Let's agree about the premise that a objective reality exists. Still, the problem persists - we do not know anything about this objective reality or more accurately said, we can not know whether our subjective perception of reality matches this objective reality. There is no way to find out as we are bound to our limited senses.

I'd recommend reading "On Truth and Lies in a Nonmoral Sense" by Nietzsche.


Yeah, it's a tricky set of distinctions to master. When I stated doing meditation, I started to "get it", that is I became more aware of the way my mind manufactures reality on a continuous basis, and all we ever really do is interact with this internal simulacrum. But that doesn't mean the same thing as what solipsism means. It means you train and expand your awareness by understanding the limitations of that awareness, just like you exercise a muscle.

You can take this idea and use it as an excuse to retreat into passivity, or you can see it's power and use that to go out and make a difference in the world. It's your choice, your Karma, as they say. :)


To a certain degree the list of people who don't believe in an objective reality includes Kant, Schopenhauer and Nietzsche. In fact probing the rather complex and contradictory nature of objectivity has been part of almost every philosophical school of thought or tradition I've ever read about.

It's funny - I find myself violently opposed to epistemological relativism right up until the moment I hear someone else use the term "objective reality". ;-)


Thing is, I think our brains effectively run on epistemological relativism -- it describes the map the brain builds about the world outside -- but "objective reality" indirectly measured via action and reaction is what keeps it honest.

You might believe you're the leader of your country, and you are as long as everybody else also thinks you're the leader - and as soon as they stop believing it, it's no longer true. This is shared, constructed reality in action, and it's also "objectively true": if you imagined a disinterested observer looking at a human society through a set of powerful instruments, they could identify you as the leader. It still doesn't stop you coming down to earth with a bump if you believe you can fly, of course.


> but "objective reality" indirectly measured via action and reaction is what keeps it honest.

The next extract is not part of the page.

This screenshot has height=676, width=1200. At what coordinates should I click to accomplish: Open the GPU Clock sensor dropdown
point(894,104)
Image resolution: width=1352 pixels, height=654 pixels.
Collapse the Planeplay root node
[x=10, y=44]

Which is great when you're talking about stuff you can poke and kick and study but people very quickly start creating new stuff like "beauty" and "justice" and all the other nouns that you can't kick or poke.

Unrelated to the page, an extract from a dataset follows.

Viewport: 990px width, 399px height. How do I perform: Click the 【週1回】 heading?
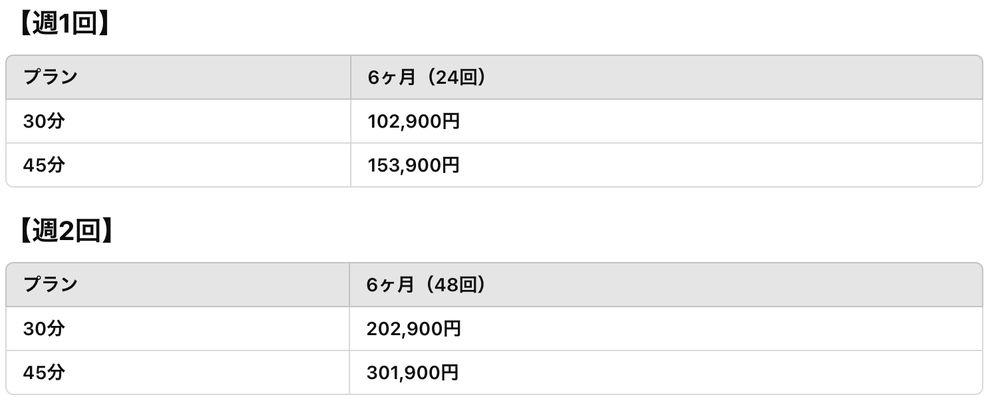click(63, 25)
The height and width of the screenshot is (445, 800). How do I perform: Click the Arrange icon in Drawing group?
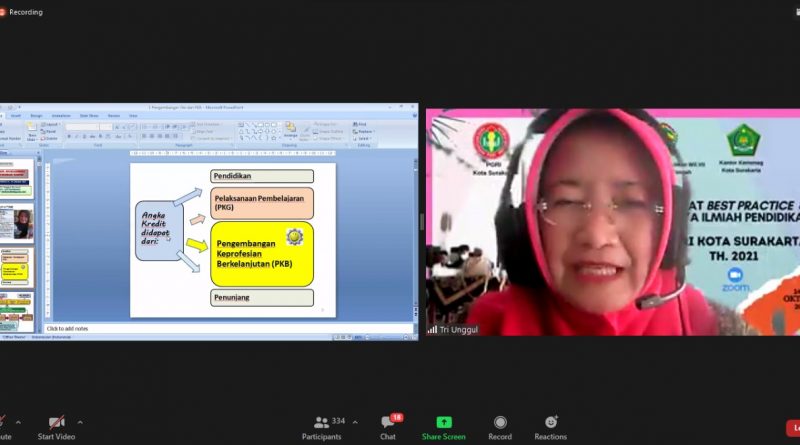pos(290,130)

Even things you can kick or poke start to become rather tricksy if you're not careful:

https://en.wikipedia.org/wiki/Ship_of_Theseus

https://en.wikipedia.org/wiki/Sorites_paradox

It's not unreasonable to argue that the number of things that are amenable to uncontroversial objective study is rather small. We live in a world full of nouns and we aren't terrible clear on which ones are objective and which ones aren't.


I think we're on the same side of this.


"Reality" is ambiguous, I agree. What we experience, even at a basic sensory level, isn't reality. Rather, it's a model that's based on limited perceptions. In an context based on natural selection, at scales from evolutionary through developmental to experiential.

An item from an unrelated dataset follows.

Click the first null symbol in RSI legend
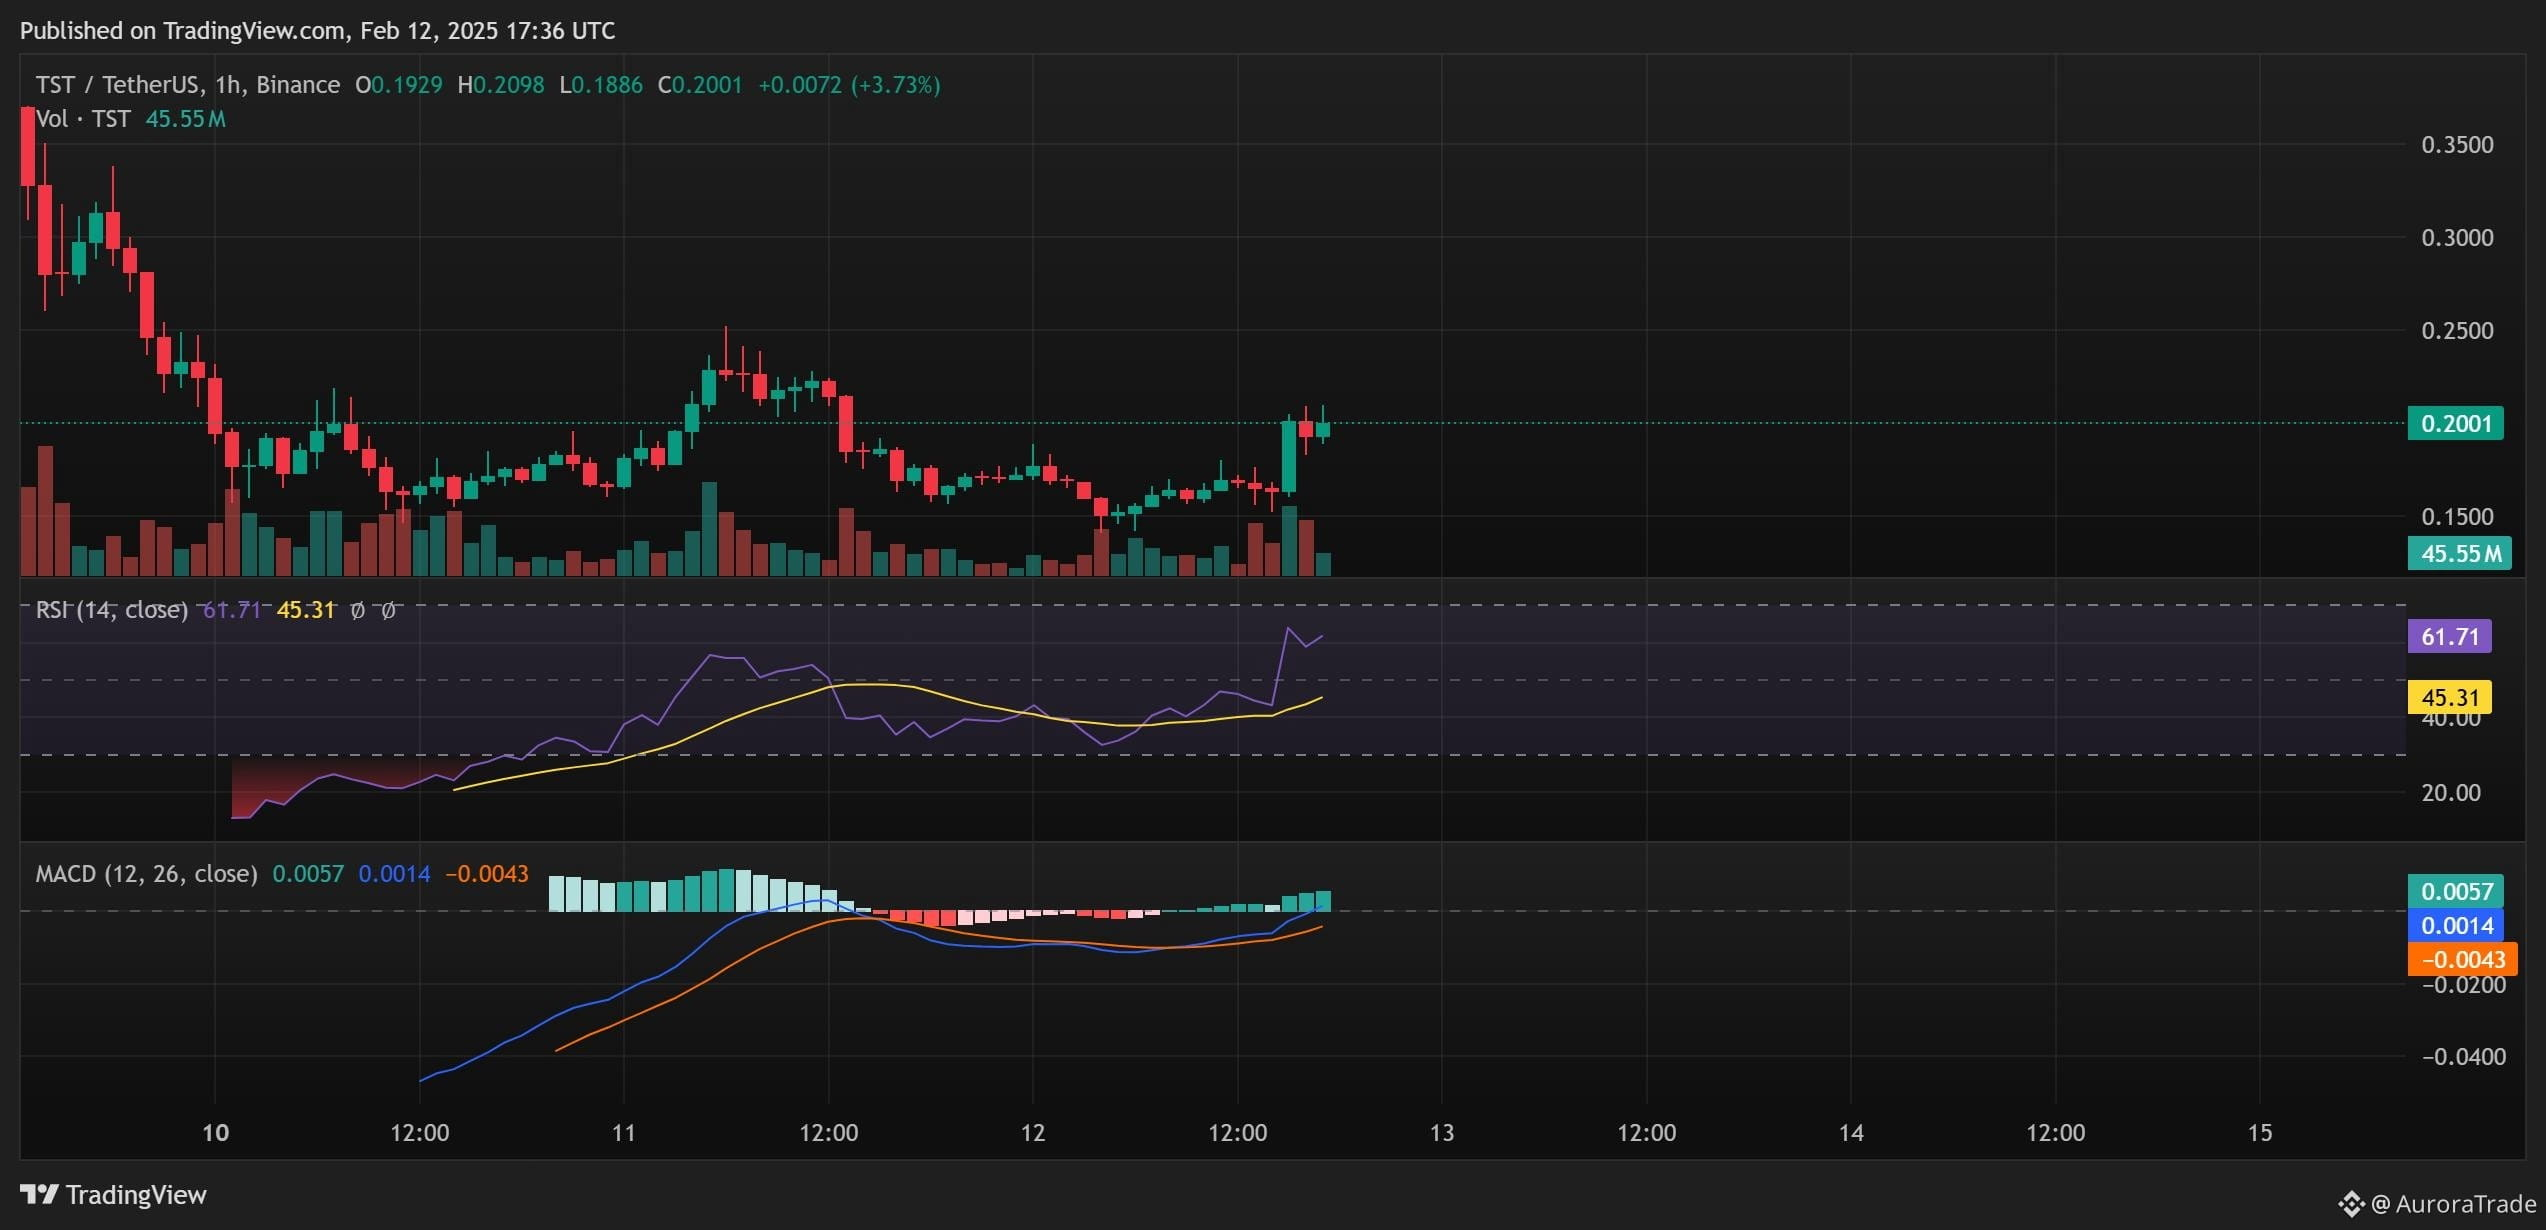The width and height of the screenshot is (2546, 1230). [357, 610]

And further, what we experience as reality depends on our model of reality. And then we act, which reinforces whatever reality we think exists.


'reality is subjective, a construct' is one philosophical stance, but by no means the only one possible

I'm not so sure about that. I find Kant is pretty convincing; scientific realism is pretty vulnerable when faced with the fact that theories change. Science is best viewed with an instrumentalist perspective, that's where it is most solid.

We simply don't know if we're brains in vats, or creatures in a simulation. The real reality is unknowable.